The real weather problem in the north of Norway is the wind, it can get so windy at times that I worry about rocks or gravel hitting the camera is lens so keep an eye out for that, ALSO NEVER take your camera straight out of the bag when coming back into a warm car or house, the condensation will really ****** the camera up after a while.


----------



## geekpower (Nov 4, 2016)

changing the batteries out in the cold shouldn't be a problem. remember that cold air holds very little moisture. when you come back in doors, remember not to open the camera at all until it has warmed up to room temperature. a cold camera in a warm room is when you'll get condensation.


----------



## CANONisOK (Nov 5, 2016)

Thanks for all the great advice. 

I'll definitely make sure I have enough silica desiccants on the trip. 

I was surprised there was not more concern about having a weather-sealed lens. Regardless, I suppose it's best to pick one lens to use and stick to it, rather than going back and forth with equipment at different temperatures.

I also appreciate the advice about the personal equipment. I'll definitely make sure I don't go unprepared. One nice thing is that we will be staying in a cabin out in the middle of nowhere... So I can pop outside when conditions are good, and pop inside when conditions are not ideal. Didn't want to have to spend all night outside just hoping for decent shooting conditions.

Still having to think about the right lens though...


----------



## CANONisOK (Nov 5, 2016)

aa_angus said:


> Just take the f/4 and you will be more than happy.

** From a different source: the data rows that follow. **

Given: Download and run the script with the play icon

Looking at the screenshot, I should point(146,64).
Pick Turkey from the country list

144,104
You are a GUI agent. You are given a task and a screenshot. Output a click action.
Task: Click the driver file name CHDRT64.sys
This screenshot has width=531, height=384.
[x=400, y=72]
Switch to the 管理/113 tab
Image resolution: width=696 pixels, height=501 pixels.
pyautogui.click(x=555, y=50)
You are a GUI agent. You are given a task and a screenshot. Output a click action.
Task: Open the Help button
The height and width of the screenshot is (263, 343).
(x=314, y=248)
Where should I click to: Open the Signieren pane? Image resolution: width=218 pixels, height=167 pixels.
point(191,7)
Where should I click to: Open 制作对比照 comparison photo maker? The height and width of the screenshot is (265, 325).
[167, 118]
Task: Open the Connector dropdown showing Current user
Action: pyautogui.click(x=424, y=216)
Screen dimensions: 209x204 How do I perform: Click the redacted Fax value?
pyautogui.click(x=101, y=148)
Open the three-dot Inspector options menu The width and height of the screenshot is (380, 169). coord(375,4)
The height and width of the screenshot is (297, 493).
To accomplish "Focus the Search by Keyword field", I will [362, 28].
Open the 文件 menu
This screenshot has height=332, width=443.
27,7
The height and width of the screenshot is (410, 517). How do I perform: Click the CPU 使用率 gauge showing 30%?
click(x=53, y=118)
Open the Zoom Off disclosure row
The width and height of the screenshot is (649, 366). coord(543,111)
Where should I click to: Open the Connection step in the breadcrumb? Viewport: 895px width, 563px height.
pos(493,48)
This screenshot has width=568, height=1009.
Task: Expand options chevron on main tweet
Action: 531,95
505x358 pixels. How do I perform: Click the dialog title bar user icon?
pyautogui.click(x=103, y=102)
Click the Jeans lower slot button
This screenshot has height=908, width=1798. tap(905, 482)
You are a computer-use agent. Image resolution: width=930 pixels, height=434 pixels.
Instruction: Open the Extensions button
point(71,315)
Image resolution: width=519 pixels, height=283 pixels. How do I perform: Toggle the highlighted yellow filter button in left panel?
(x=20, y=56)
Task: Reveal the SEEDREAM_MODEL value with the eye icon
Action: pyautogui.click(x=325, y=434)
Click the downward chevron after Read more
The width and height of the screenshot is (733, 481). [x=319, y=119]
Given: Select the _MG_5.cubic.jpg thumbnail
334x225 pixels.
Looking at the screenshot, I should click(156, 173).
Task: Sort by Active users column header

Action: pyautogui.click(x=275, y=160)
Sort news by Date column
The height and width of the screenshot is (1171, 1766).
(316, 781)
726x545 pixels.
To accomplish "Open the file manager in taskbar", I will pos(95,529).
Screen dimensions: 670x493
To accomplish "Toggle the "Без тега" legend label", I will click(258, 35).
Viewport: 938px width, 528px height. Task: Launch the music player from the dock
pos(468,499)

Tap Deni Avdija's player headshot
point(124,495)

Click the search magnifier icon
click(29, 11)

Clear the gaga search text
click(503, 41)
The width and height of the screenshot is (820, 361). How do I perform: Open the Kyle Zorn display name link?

I hear you on the 16-35mm f/4 IS. I recently took a trip to Bavaria without it and instantly regretted leaving it at home. It is the closest thing I can find to an indispensable lens in my collection. But I worry that the 5DsR will need a fast lens to compensate for its high-ISO shortcomings (I'd like to keep the pics fairly high-resolution).

Thanks for the feedback.


----------



## IglooEater (Nov 5, 2016)

About battery life, I keep my batteries in a pocket _inside _ my jacket, so they stay warm as long as possible. Helps my battery life a lot. Now if I were shooting mirrorless I might need more batteries than my pockets would allow.
As to changing them, I wouldn't worry unless you find yourself outside in a terrible wind blizzard.


----------



## JPAZ (Nov 5, 2016)

FWIW, ++++1 on all mentioned above.

To put this into perspective, years ago I was in the Yukon in February with a Rebel (XTi, I think) and an EF-S 10-22. While dogsledding in the cold, the camera actually stopped working which scared me. But, after about 10 minutes of coming into a warm room (absolutely do use the plastic bag to eliminate condensation during temperature change or the water in the camera and lens will freeze), it came back to life using the same battery. I can only guess that the inner moving parts of the camera froze.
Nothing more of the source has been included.